TASK PROMPT:
Pull every line containing "Given" from the listing.

§ §

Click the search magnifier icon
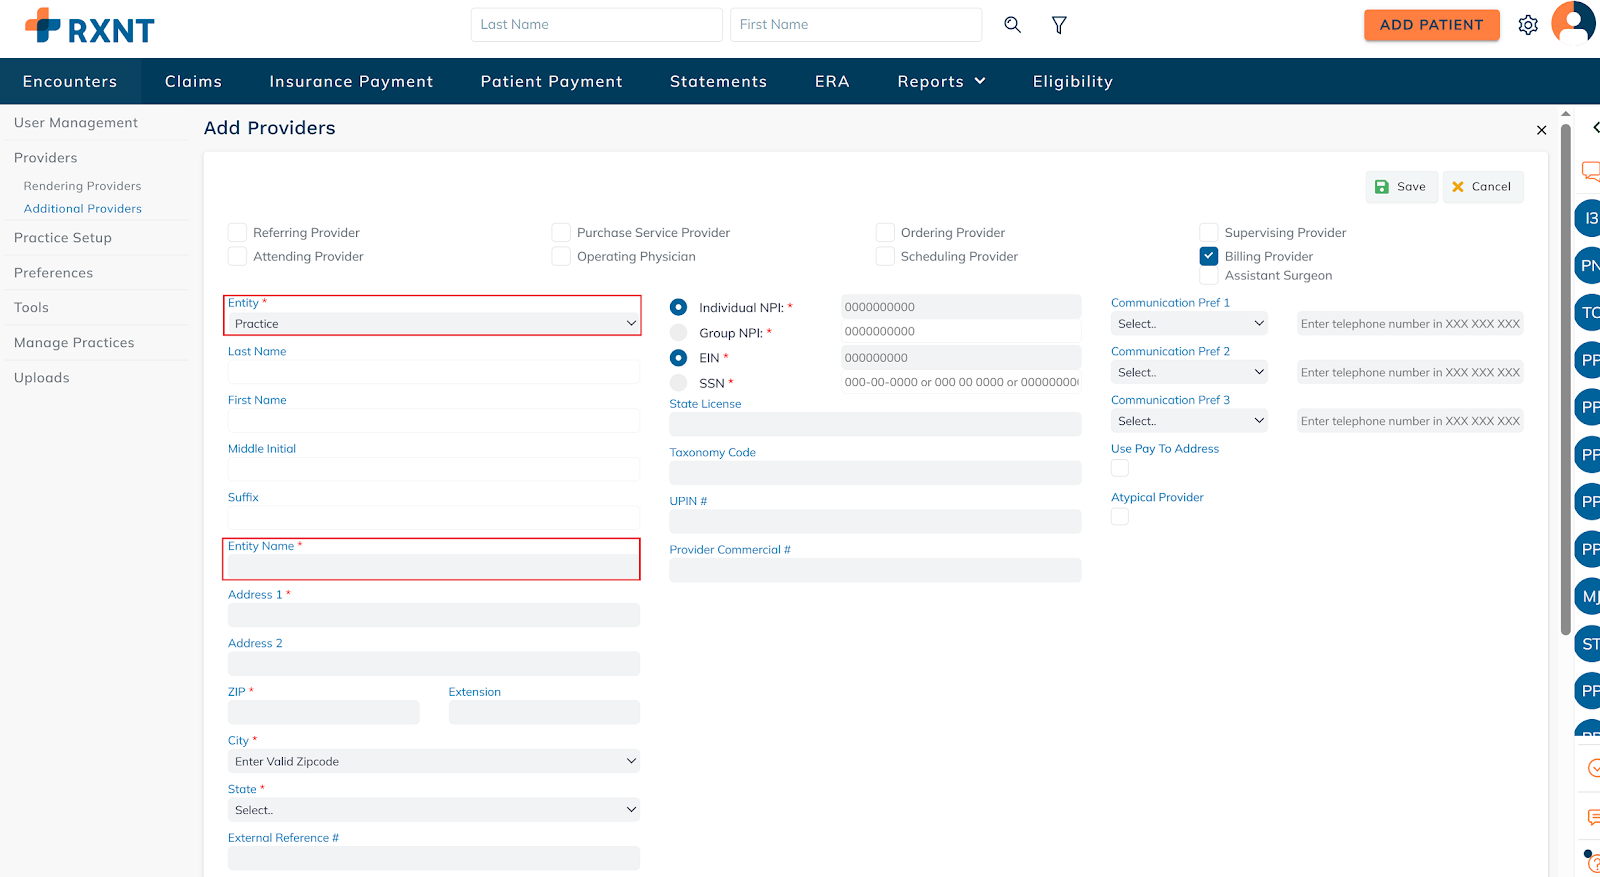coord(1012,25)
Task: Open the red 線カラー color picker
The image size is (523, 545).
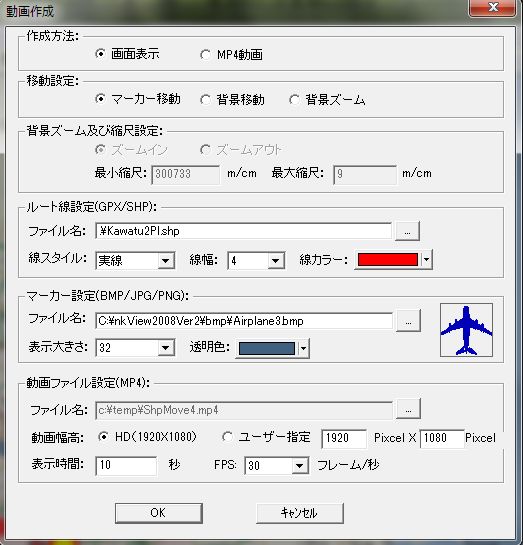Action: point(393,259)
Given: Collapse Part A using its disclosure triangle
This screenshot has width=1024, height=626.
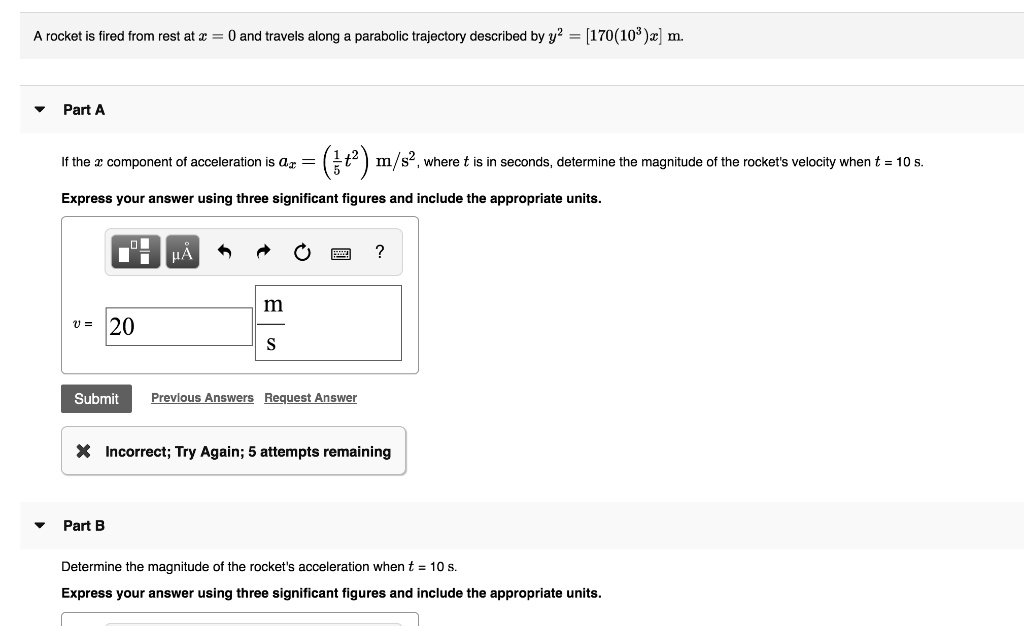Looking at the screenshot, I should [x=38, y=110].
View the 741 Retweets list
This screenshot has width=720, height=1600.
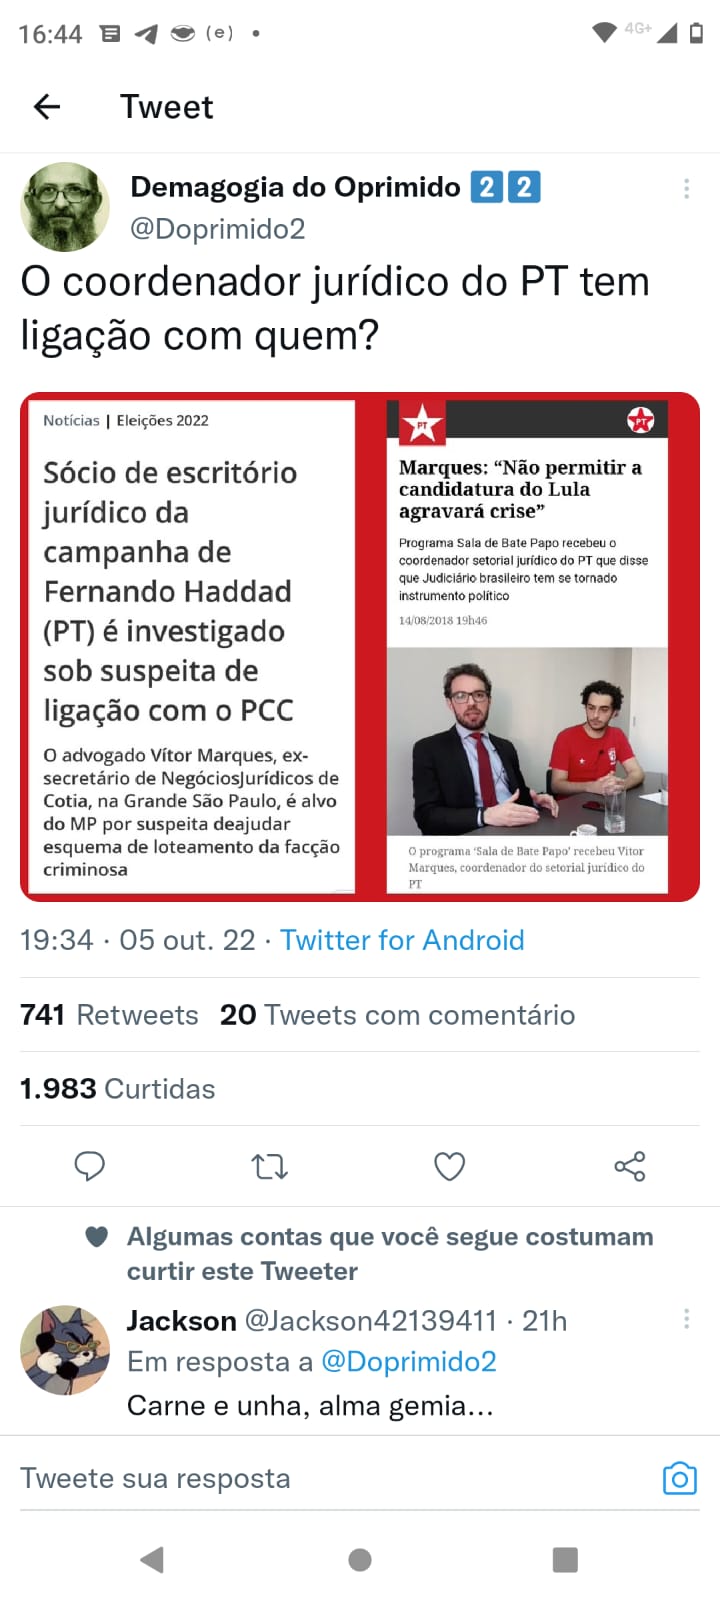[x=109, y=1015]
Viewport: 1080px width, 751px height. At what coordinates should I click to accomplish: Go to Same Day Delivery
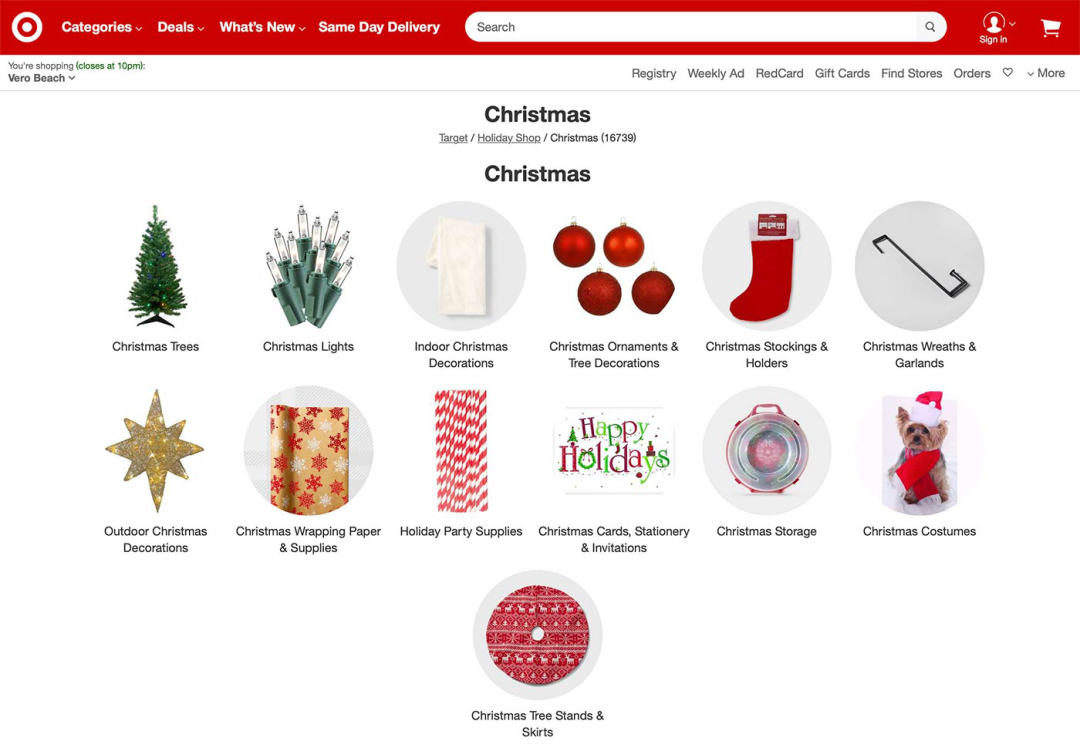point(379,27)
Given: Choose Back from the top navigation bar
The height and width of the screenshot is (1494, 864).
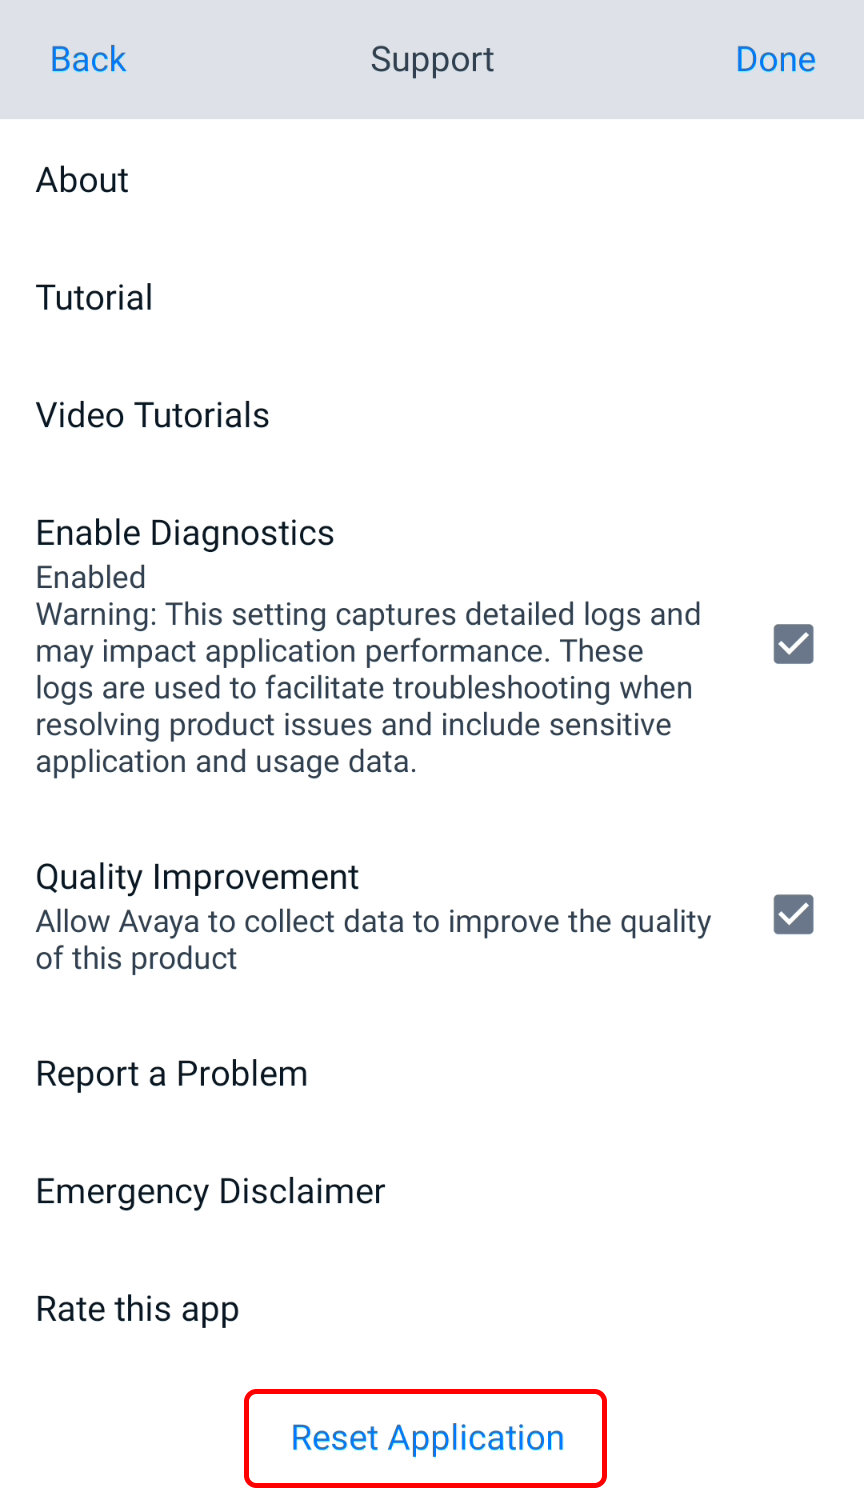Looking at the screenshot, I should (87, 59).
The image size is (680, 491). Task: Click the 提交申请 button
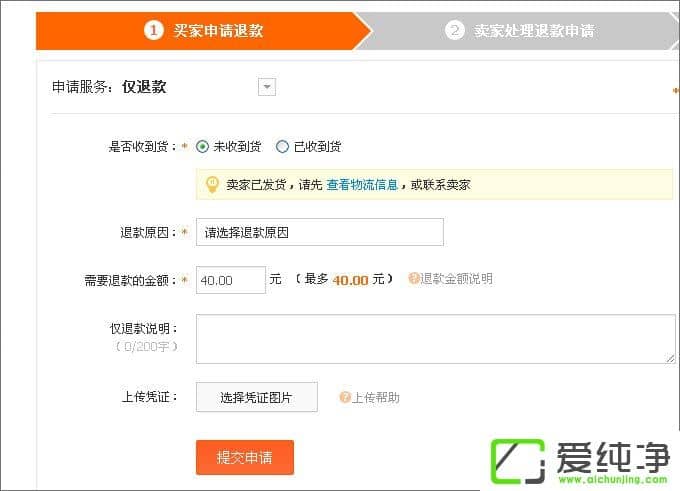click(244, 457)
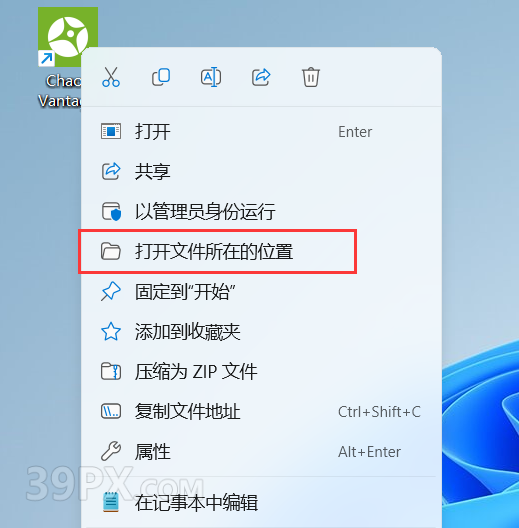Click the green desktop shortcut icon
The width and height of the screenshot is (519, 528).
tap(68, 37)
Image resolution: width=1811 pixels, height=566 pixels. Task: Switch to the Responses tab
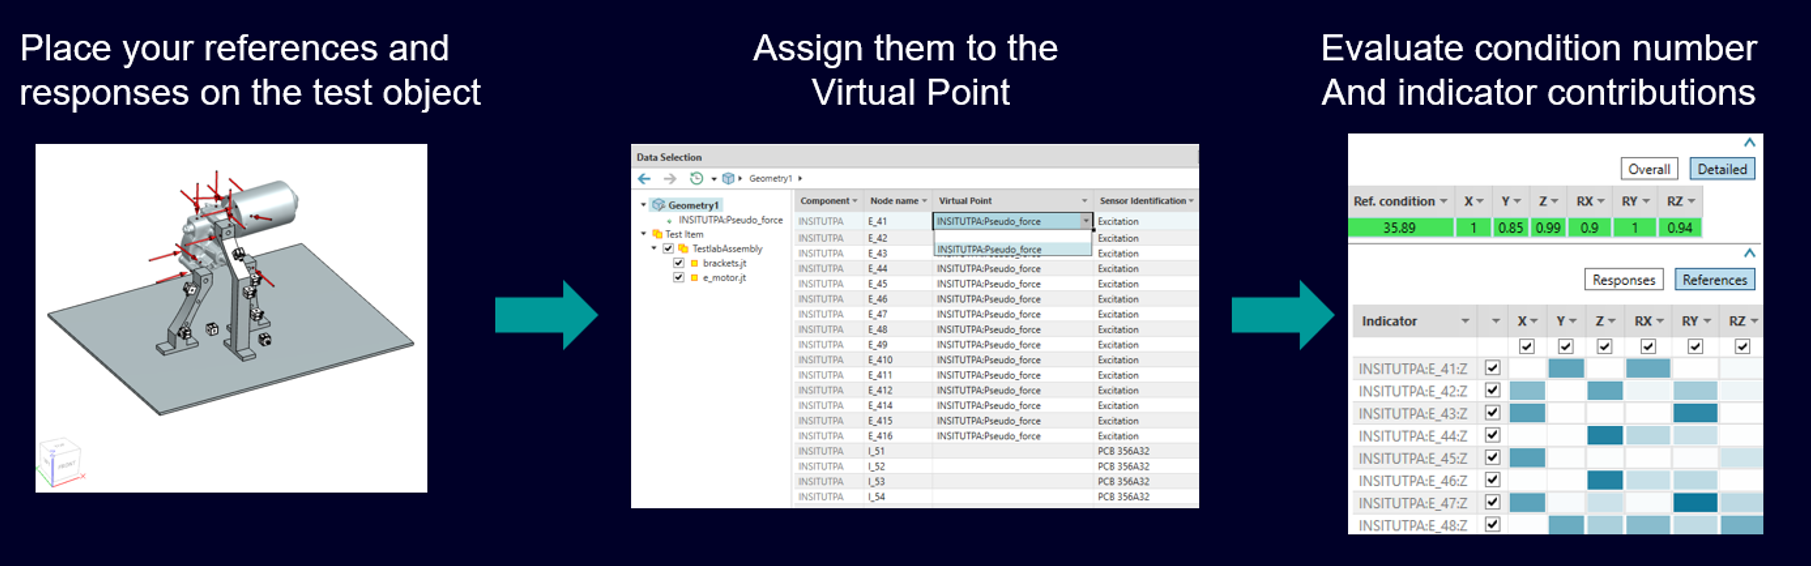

§ §

RESULT BELOW:
Given: Collapse Part A using its disclosure triangle
Given: Choose Back from the top navigation bar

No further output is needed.